(RECORDS SHOWN begins)

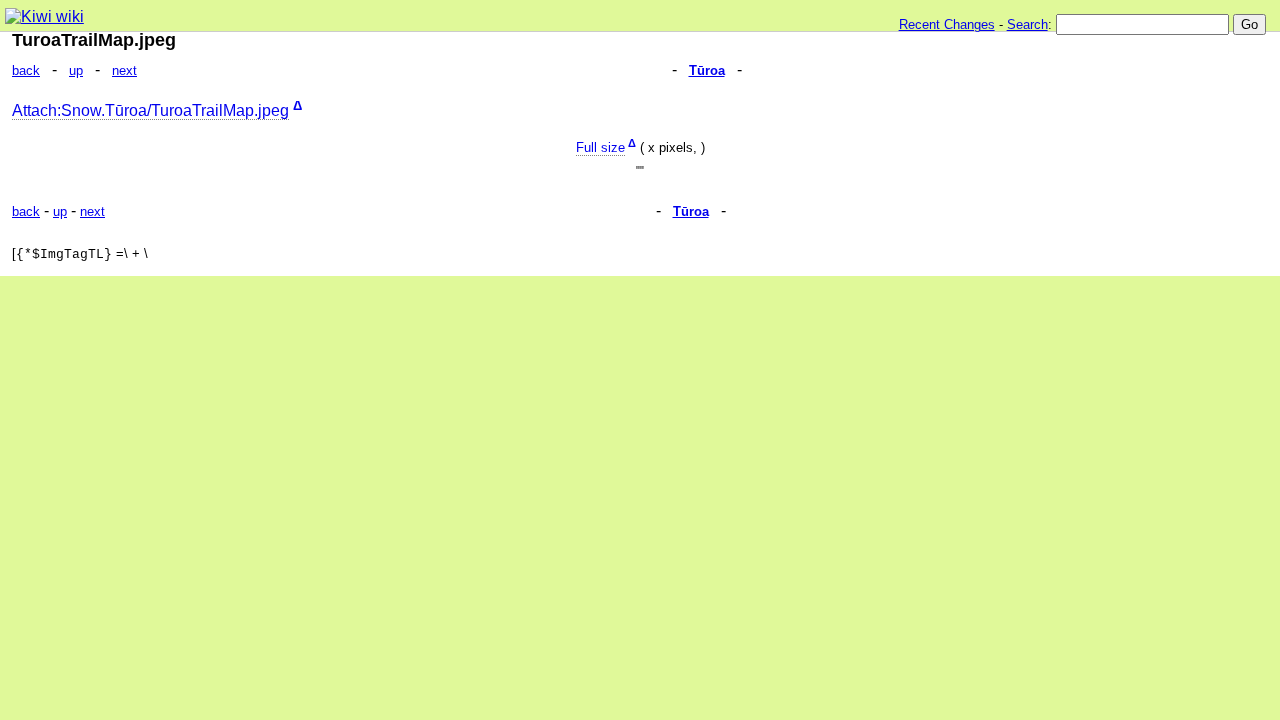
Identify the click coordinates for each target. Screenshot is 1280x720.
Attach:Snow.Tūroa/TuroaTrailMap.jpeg (150, 110)
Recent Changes (947, 24)
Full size (600, 147)
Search (1027, 24)
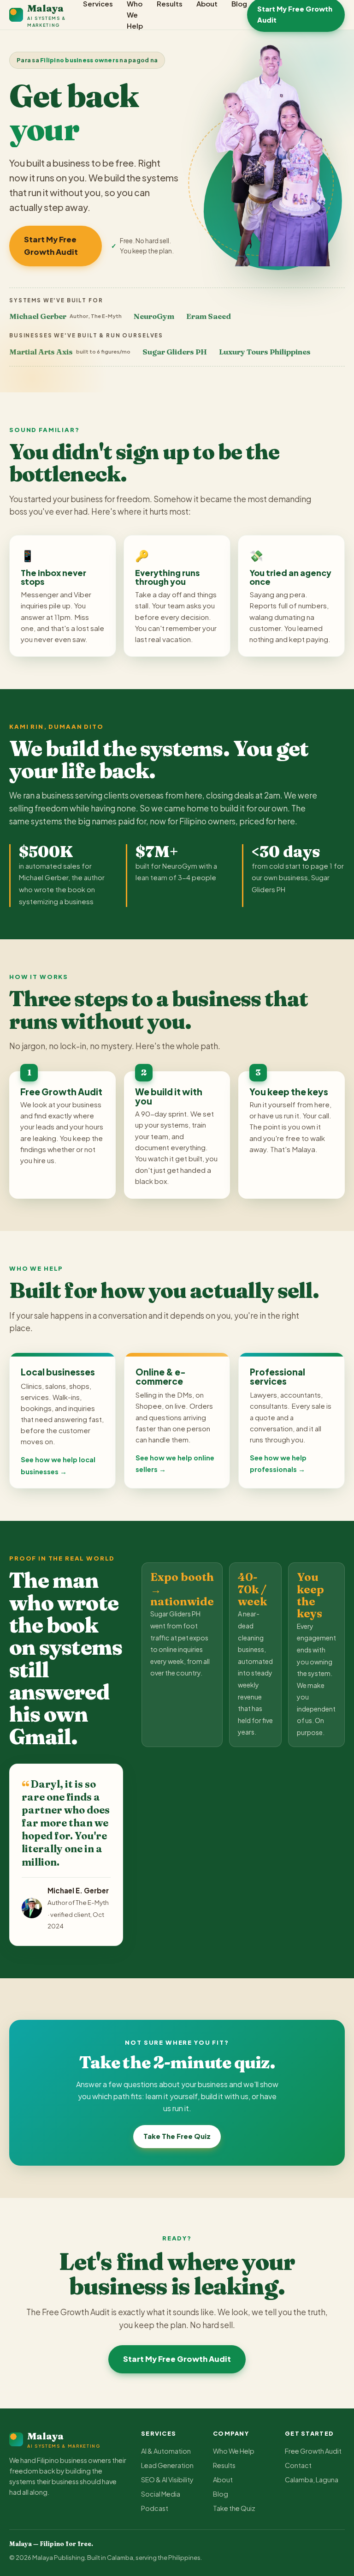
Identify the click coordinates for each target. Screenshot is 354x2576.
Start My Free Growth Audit (51, 245)
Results (224, 2465)
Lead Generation (167, 2465)
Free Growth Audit (313, 2451)
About (223, 2479)
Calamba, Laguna (311, 2479)
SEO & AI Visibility (167, 2479)
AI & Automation (166, 2451)
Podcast (154, 2508)
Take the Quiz (234, 2508)
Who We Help (233, 2451)
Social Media (160, 2494)
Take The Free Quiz (177, 2136)
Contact (298, 2465)
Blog (220, 2494)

(RECORDS SHOWN ends)

• ABOUT THIS TASK: What is needed is every line from the data above that includes the string "coordinates", copied out.

• EXERCISE RESPONSE:
Identify the click coordinates for each target. Screenshot is 1280x720.
Identify the click coordinates for each target. Screenshot is 354x2576.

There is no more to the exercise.